Segundo puesto. Darío Benedetto (Delantero de Boca, rachero).
Tercer puesto. Luis Rodríguez (Delantero de Atlético Tucumán, nacido con cara de viejo, histórico).

Selección.
Vuelve el podio de la jornada, nuestra sección no tan hija de puta en donde están aquellos que se rasparon el Totó por sus equipos. Curiosamente tenemos a tres delanteros, de los cuales dos mojaron por partida doble y uno sin meterla fue determinante en la victoria de su equipo. El primer puesto es para Mariano Pavone. Vélez está remándola desde hace varios torneos y este último se encontró navegando en las aguas rojizas del promedio. Con un futuro amenazante en donde se habla de que en los próximos campeonatos descenderán 10 equipos, el Fortin necesita sumar más puntos que un político de cara a las próximas elecciones. El Tanque aprovechó al máximo todas las que tuvo. Siempre estuvo a la pesca y lucho cada bola como la última. Tras una primera parte de torneo en donde Pavone se dedicó a chocarse con los delanteros rivales, en este primer partido de la “vuelta” demostró que sigue vigente y su segundo tanto fue un canto al oportunismo, justo frente a su equipo mentor.

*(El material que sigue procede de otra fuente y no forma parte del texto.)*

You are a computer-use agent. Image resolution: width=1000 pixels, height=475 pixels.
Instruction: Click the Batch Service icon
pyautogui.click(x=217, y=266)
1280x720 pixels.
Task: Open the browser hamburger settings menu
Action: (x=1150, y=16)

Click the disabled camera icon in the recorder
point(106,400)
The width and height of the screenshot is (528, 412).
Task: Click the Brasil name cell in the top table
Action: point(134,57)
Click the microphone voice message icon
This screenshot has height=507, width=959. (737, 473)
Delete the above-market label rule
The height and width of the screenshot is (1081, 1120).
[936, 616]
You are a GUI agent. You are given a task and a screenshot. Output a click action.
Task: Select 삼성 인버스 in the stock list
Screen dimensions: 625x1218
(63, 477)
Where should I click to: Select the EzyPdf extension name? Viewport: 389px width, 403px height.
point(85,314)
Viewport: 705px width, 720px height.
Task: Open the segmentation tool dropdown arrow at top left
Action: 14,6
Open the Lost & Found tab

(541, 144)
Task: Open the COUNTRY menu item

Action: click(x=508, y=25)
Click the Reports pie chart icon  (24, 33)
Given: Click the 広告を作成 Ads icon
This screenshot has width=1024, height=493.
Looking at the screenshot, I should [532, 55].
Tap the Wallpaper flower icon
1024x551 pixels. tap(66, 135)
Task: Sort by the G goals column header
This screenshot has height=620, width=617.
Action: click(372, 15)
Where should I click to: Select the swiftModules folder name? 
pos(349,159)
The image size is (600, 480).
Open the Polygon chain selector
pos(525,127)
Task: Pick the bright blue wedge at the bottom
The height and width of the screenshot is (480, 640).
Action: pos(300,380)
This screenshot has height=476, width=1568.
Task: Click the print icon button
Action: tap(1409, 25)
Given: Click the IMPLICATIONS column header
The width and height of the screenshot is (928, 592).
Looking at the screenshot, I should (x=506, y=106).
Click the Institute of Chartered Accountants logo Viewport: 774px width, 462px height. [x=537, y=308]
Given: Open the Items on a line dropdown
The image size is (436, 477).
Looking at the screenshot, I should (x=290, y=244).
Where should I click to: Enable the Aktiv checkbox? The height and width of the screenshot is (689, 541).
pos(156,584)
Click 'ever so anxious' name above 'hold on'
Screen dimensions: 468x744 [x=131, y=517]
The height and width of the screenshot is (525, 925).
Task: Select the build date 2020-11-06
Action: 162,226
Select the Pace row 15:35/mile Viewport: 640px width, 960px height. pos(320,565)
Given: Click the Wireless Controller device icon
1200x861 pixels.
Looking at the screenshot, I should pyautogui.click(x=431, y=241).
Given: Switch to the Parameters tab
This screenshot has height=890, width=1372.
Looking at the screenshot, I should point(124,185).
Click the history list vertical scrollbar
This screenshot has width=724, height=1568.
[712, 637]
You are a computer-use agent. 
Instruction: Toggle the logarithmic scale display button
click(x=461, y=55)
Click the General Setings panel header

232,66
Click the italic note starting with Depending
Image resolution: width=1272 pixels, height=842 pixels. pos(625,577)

Darío Benedetto volvió de la lesión y fue como si nunca se hubiese ido. El delantero de Boca estuvo más activo que cuenta offshore en Panamá y marco por duplicado frente a un Banfield de local que siempre es más duro que el Rifle Varela mirando fijo a cámara. El goleador de Boca siempre está bien ubicado y no solo se queda estático como abogado sin adelanto, sino que baja, pivotea y genera juego. Volvió loco a la defensa de Banfield y con sus dos goles ya suma 9 y le respira en la nuca a Driussi.

Una leyenda viva es Luis Rodríguez en Atlético Tucumán. Ambos están viviendo un momento histórico con el decano que se metió en la fase de grupos de la Libertadores y que sin perder pisada en este torneo ya suma 22 puntos. Si bien el Pulga no la metió, arrancó el partido tirándole un caño al… arbitro. Después todas las situaciones de ataque pasaron por sus pies, comandando a un mix de titulares y suplentes frene aun Sarmiento que buscaba desesperadamente sumar para engrosas su promedio.